What the task asks: Filter the listing below, keeping only the lines with the word "each".

Exercise inputs:
[Start of section]

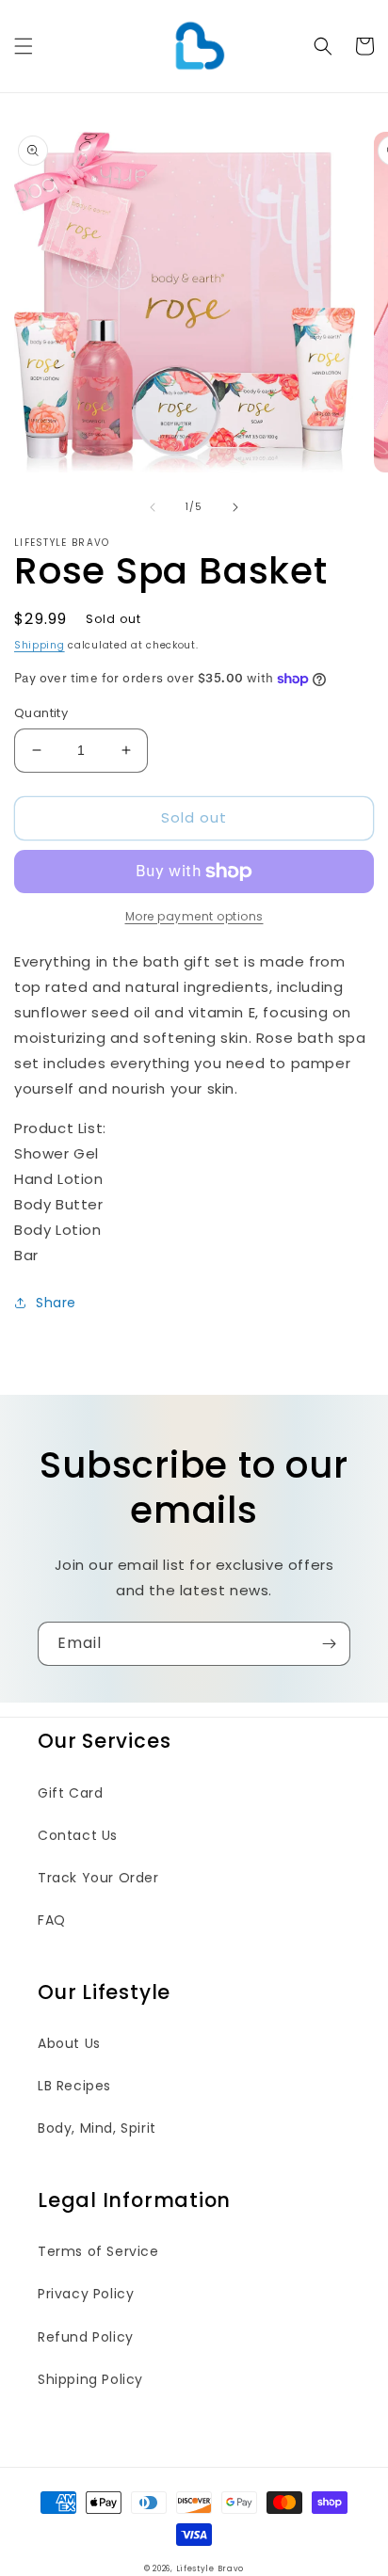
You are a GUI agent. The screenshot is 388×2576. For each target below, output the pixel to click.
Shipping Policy (90, 2379)
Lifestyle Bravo (210, 2568)
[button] (23, 46)
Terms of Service (98, 2251)
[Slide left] (152, 507)
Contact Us (78, 1835)
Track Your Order (98, 1877)
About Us (69, 2043)
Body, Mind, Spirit (97, 2128)
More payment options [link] (194, 916)
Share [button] (56, 1302)
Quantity (41, 713)
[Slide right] (235, 507)
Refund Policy (86, 2337)
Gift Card (70, 1793)
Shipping (39, 645)
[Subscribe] (328, 1644)
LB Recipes (74, 2085)
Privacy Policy (86, 2293)
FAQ (52, 1920)
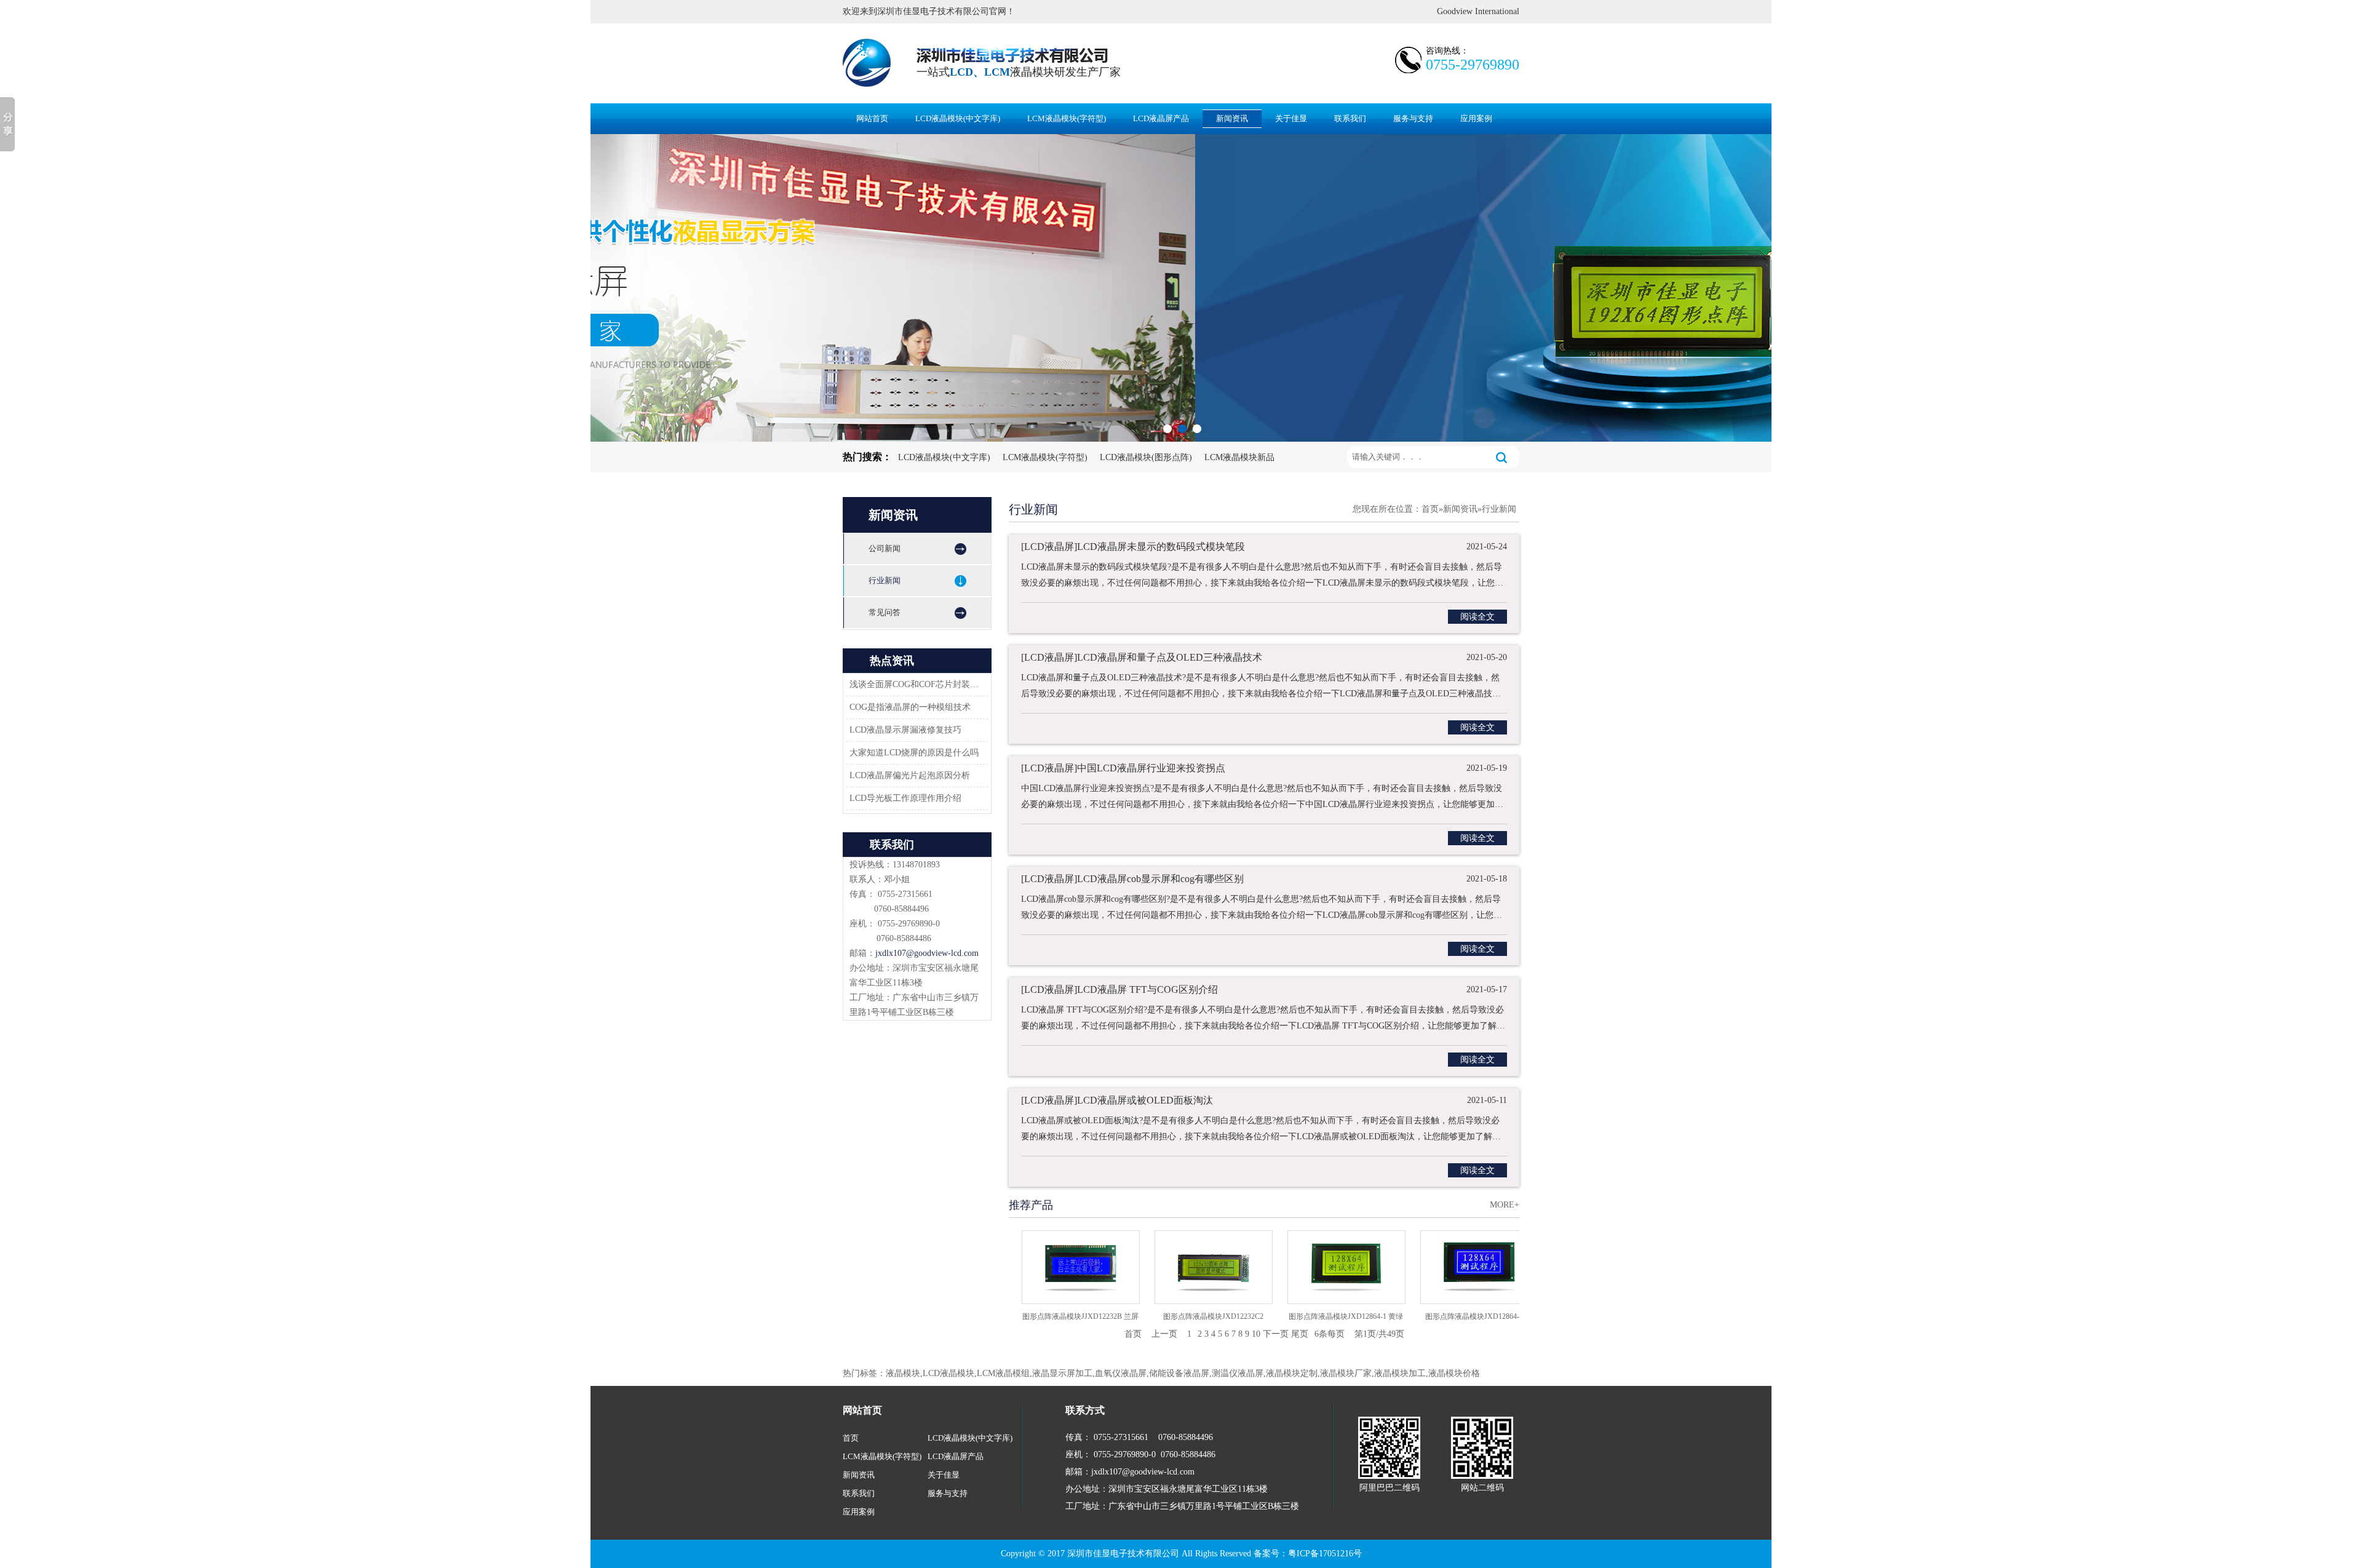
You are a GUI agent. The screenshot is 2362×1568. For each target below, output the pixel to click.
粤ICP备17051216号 (1325, 1553)
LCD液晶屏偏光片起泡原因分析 (909, 775)
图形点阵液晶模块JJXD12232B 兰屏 (1042, 1316)
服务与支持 (1413, 118)
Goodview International (1478, 11)
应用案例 (1476, 118)
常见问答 (885, 612)
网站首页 (872, 118)
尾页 (1299, 1334)
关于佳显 (1291, 118)
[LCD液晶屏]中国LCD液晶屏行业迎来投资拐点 (1123, 768)
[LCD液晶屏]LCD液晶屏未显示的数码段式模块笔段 (1133, 546)
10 (1256, 1334)
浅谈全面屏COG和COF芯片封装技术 (915, 684)
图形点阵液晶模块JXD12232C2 (1174, 1316)
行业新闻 (885, 580)
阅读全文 (1477, 616)
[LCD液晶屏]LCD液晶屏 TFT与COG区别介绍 (1119, 989)
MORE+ (1504, 1204)
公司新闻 (885, 548)
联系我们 (1350, 118)
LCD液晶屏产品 (1161, 118)
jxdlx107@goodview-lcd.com (927, 953)
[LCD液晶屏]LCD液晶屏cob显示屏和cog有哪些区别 (1132, 879)
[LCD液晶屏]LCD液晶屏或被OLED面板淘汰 (1117, 1100)
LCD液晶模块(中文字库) (957, 118)
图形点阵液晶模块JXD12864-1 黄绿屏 (1307, 1320)
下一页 (1276, 1334)
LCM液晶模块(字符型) (1066, 118)
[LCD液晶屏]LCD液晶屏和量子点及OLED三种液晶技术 (1141, 657)
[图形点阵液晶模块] (1181, 288)
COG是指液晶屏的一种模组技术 (910, 707)
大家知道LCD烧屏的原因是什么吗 (914, 752)
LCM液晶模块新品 (1239, 457)
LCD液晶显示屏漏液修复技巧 (905, 729)
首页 (1430, 509)
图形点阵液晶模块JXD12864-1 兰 (1439, 1316)
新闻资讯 (1232, 118)
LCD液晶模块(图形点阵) (1146, 457)
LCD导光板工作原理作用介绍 (905, 798)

[End of section]

Response to the exercise:
You are a GUI agent. The screenshot is 388×2576. For each target below, output the pixel to click.
You are a GUI agent. The screenshot is 2362×1568. For each target below, output the pixel to click.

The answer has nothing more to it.